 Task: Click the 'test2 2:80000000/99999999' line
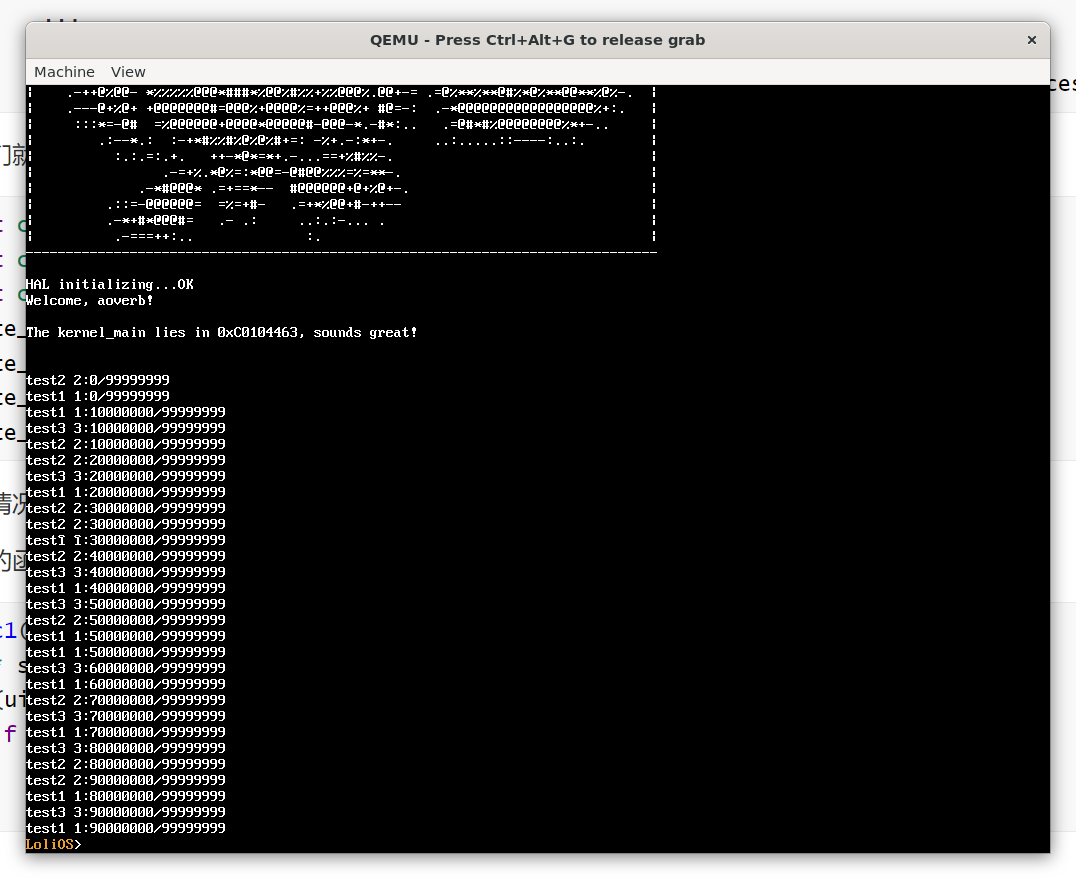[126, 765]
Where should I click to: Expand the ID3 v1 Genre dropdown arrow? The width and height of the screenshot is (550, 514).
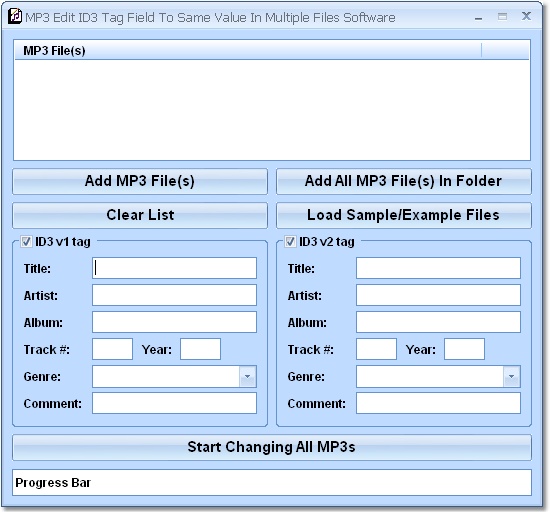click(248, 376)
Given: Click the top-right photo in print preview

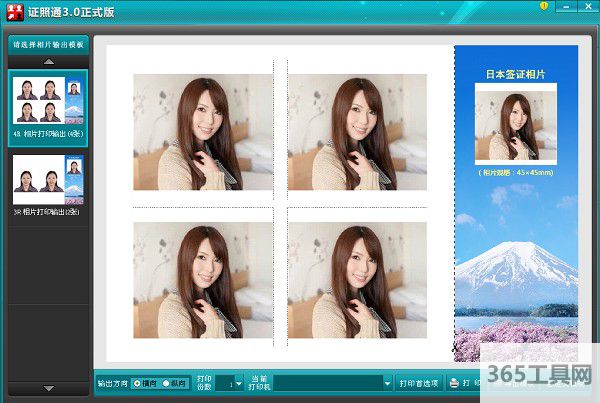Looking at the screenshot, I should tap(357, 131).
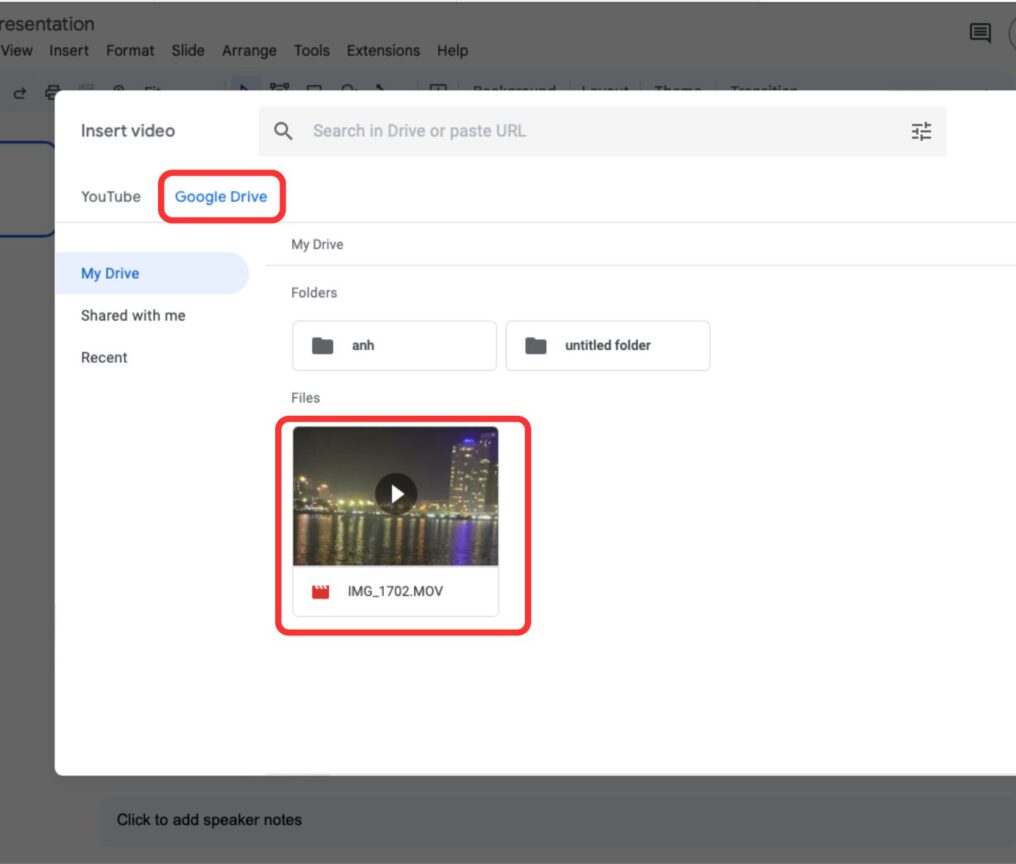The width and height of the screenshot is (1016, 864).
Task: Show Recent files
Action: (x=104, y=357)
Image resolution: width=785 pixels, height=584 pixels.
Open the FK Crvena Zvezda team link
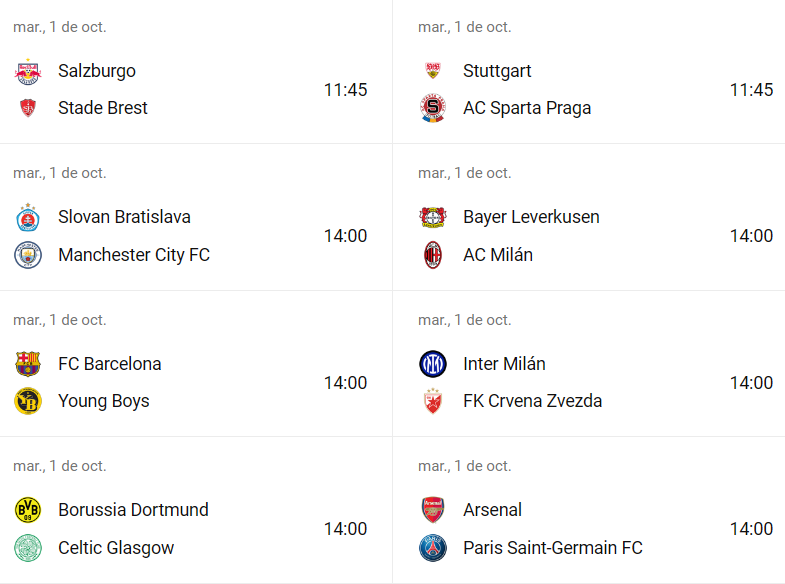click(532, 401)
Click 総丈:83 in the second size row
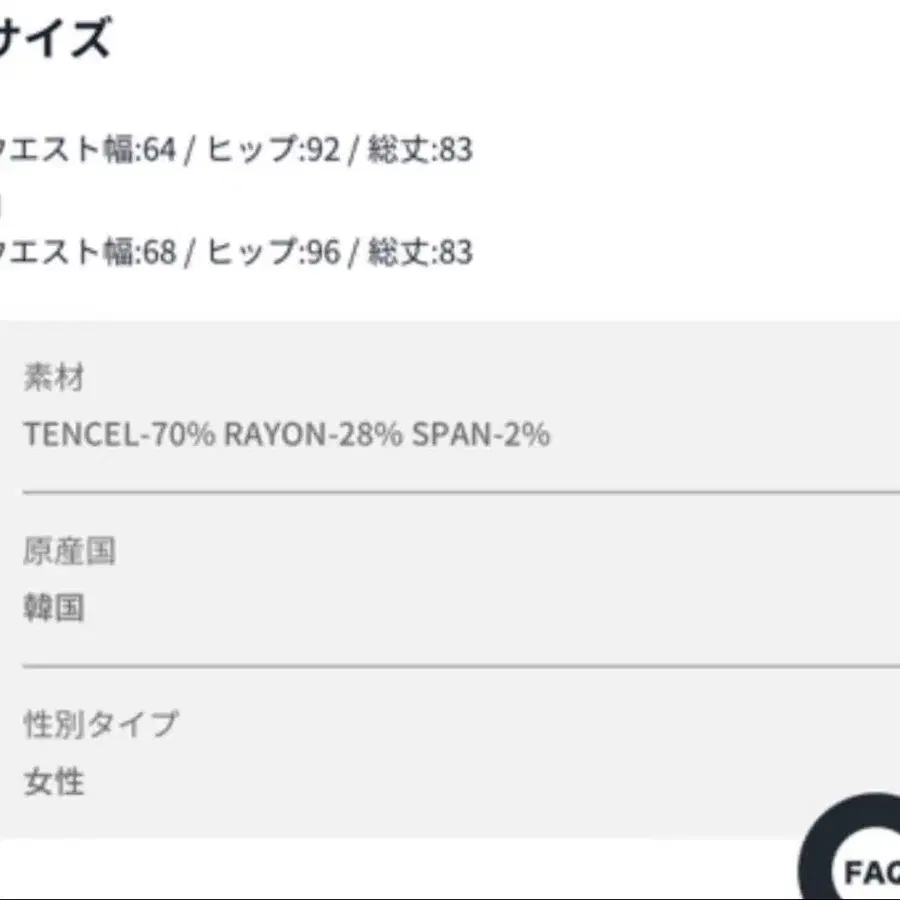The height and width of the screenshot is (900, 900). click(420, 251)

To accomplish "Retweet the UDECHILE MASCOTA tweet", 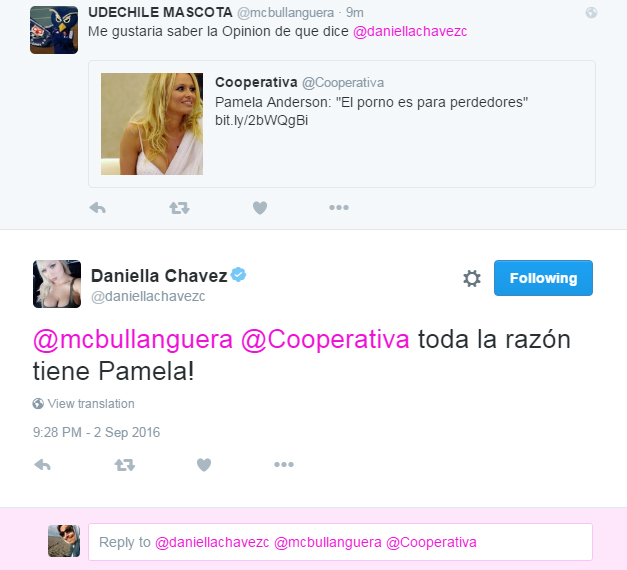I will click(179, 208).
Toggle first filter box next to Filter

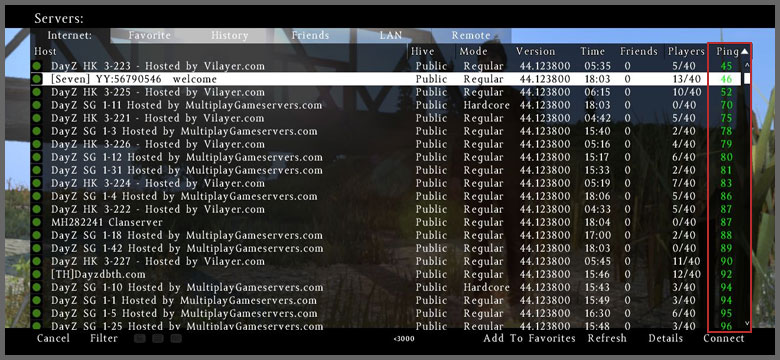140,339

§ What to do
Looking above, find the stretch of lines that opens with the one holding "Where should I" and closes with the one holding "Image resolution: width=785". Copy it exactly, pictures excluded.

§ Task response
Where should I click to: Expand the ID3 v1 Genre dropdown arrow? The width and height of the screenshot is (550, 514).
click(248, 376)
Given: Click the top-right photo in print preview

Looking at the screenshot, I should tap(357, 131).
The width and height of the screenshot is (1016, 864).
Task: Show Recent files
Action: (x=104, y=357)
Image resolution: width=785 pixels, height=584 pixels.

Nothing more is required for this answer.